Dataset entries
※ ※ ※

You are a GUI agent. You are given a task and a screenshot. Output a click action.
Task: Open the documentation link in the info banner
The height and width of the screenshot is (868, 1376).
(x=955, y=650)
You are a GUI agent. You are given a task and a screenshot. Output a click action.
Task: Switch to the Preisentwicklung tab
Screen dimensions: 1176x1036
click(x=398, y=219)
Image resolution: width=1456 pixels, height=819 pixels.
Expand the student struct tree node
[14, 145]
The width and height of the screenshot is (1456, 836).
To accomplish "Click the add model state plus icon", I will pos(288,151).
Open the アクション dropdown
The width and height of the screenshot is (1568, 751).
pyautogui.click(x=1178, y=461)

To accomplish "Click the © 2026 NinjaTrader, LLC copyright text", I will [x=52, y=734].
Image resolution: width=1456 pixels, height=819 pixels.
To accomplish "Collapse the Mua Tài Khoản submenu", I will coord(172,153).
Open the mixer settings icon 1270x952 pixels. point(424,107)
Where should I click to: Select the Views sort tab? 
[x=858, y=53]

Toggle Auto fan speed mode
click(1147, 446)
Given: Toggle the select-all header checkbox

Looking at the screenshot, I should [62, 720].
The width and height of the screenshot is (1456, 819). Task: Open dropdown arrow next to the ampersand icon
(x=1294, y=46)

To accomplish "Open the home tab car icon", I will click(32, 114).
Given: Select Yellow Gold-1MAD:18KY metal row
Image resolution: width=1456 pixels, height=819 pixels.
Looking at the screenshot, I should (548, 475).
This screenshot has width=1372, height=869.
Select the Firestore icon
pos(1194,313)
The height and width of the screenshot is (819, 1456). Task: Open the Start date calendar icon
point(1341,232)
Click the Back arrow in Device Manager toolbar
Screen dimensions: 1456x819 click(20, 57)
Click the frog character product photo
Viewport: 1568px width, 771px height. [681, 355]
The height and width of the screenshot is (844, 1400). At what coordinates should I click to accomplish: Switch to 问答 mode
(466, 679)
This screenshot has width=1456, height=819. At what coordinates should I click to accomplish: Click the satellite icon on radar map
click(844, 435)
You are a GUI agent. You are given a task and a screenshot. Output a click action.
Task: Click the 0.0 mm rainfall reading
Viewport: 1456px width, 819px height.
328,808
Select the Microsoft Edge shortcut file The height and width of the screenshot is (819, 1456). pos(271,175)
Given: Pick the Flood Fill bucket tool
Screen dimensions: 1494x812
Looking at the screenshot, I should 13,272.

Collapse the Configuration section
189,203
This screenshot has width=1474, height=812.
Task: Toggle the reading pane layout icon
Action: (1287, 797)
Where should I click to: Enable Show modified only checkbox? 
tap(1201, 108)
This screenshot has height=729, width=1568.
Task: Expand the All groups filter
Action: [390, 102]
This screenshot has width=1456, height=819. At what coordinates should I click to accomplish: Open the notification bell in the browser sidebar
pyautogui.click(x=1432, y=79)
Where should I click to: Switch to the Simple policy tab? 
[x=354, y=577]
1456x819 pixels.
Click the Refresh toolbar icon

※ ※ ※

◆ What is needed ◆
Find "on radar map" in the records. Copy its line and every line after it, exactly, through the last one.

◆ Solution for this problem ◆
This screenshot has width=1456, height=819. At what coordinates should I click to accomplish: Click the satellite icon on radar map
click(844, 435)
You are a GUI agent. You are given a task and a screenshot. Output a click action.
Task: Click the 0.0 mm rainfall reading
Viewport: 1456px width, 819px height.
328,808
Select the Microsoft Edge shortcut file The height and width of the screenshot is (819, 1456). pos(271,175)
Given: Pick the Flood Fill bucket tool
Screen dimensions: 1494x812
Looking at the screenshot, I should 13,272.

Collapse the Configuration section
189,203
This screenshot has width=1474, height=812.
Task: Toggle the reading pane layout icon
Action: (1287, 797)
Where should I click to: Enable Show modified only checkbox? 
tap(1201, 108)
This screenshot has height=729, width=1568.
Task: Expand the All groups filter
Action: [390, 102]
This screenshot has width=1456, height=819. At what coordinates should I click to accomplish: Open the notification bell in the browser sidebar
pyautogui.click(x=1432, y=79)
Where should I click to: Switch to the Simple policy tab? 
[x=354, y=577]
1456x819 pixels.
Click the Refresh toolbar icon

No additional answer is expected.